Newspapers, which editorially insisted that the unsightly els come down, prior to their destruction, were afterwards printing cartoons, articles and human interest pieces about what a great transit jewel had been lost. Photographic artists made their names in the shadows of those els. If the ‘Beach El’ gets built, 50 years from now no one will want it to come down ’cause by then its a Beach tradition, and ya’ know, ya’ don’t mess with Beach traditions.
And indeed, New York has been unable to fund an east side rapid transit line ever since. The Second Avenue Subway, that on again off again partially constructed but as yet not connected through, project has cost the city millions in unrecovered investment. Would LRT have worked here? Maybe, but of course New York has our problem too. How do you shoehorn in a necessary transit route with the neighbourhoods already built up and the roads inadequate for the present usage as they are, let alone adding a transit corridor, shared or not, into that mix too? In the 1870s New Yorkers solved it by going up!
OK I can dream can’t I? After all you started it Steve! You know I like open deck Els! More fun to ride than a swan boat I’m a thinkin’.
Yes, Queen Street can be fixed without swans or els or dirty old diesels; hybrid or not, they’re still polluters and being freewheeled, inadequate for the job. The debate is afoot!

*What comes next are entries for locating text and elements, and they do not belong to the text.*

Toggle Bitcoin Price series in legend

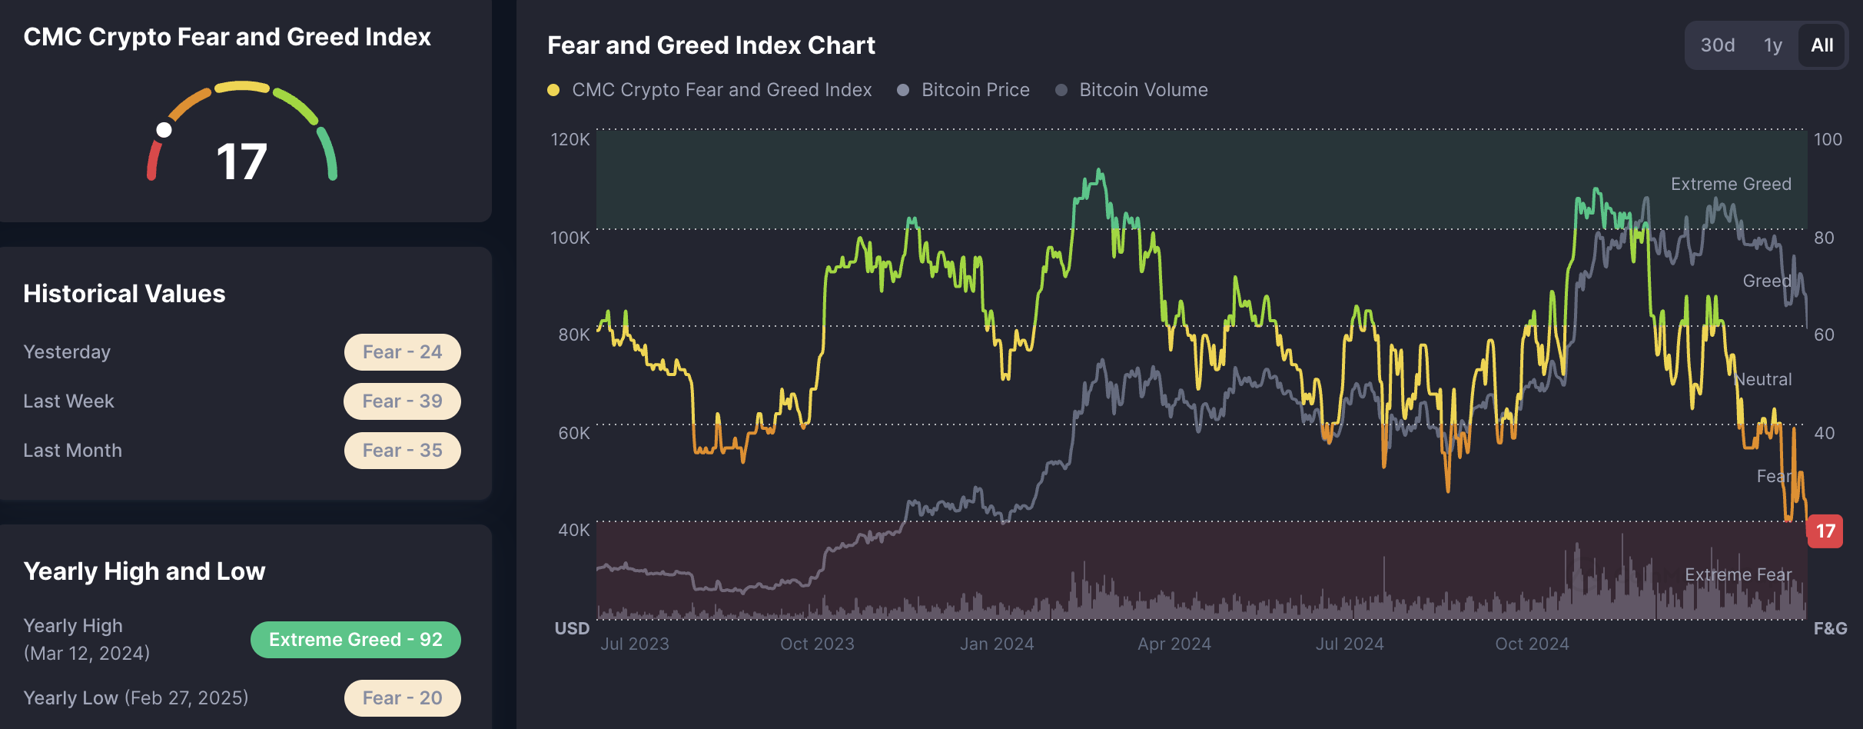pos(975,90)
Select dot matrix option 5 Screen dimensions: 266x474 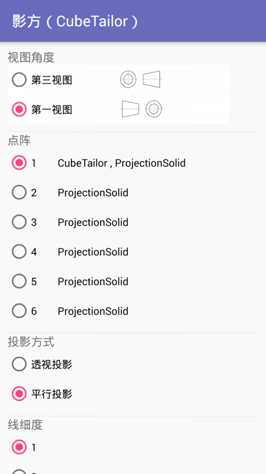point(19,281)
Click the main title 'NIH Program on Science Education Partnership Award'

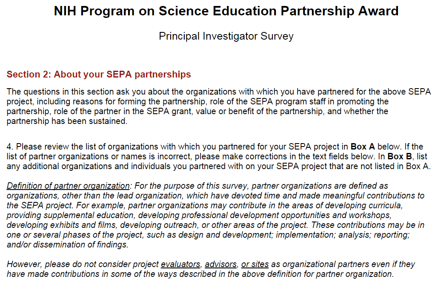[x=226, y=11]
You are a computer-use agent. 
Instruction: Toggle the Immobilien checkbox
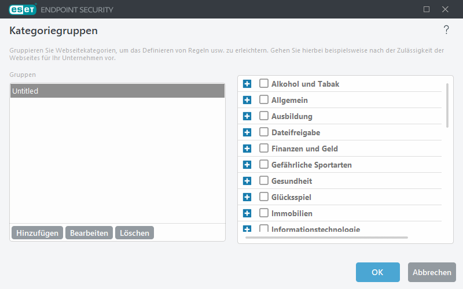(264, 213)
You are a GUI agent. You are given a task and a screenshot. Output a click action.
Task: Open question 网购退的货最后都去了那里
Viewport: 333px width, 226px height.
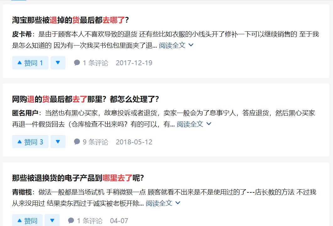click(85, 99)
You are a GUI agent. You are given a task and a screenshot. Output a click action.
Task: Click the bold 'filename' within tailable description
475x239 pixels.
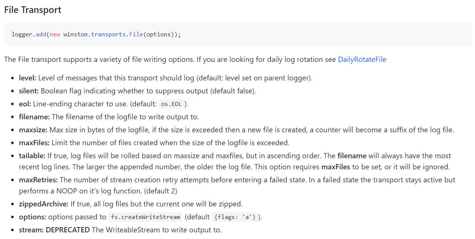point(352,156)
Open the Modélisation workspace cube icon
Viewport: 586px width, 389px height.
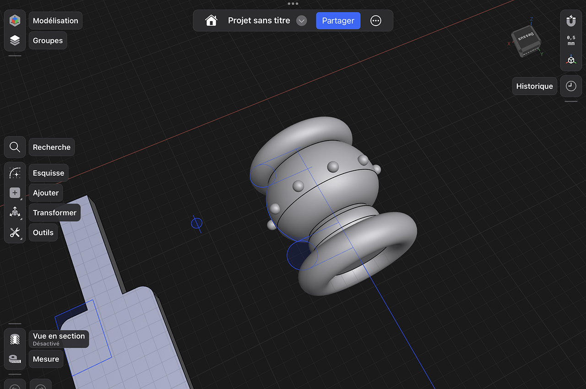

Steve: I should point out that the Queen Car is a Beach tradition, and the Easter Parade (and other events) loves to have the Peter Witt come out of hiding. What dismays me here is how we have gone from loving streetcars in the 1970s to hating them in the 2000s all because the service is such crap. People have been hating service on many bus routes for years, but they don’t have a magic alternative.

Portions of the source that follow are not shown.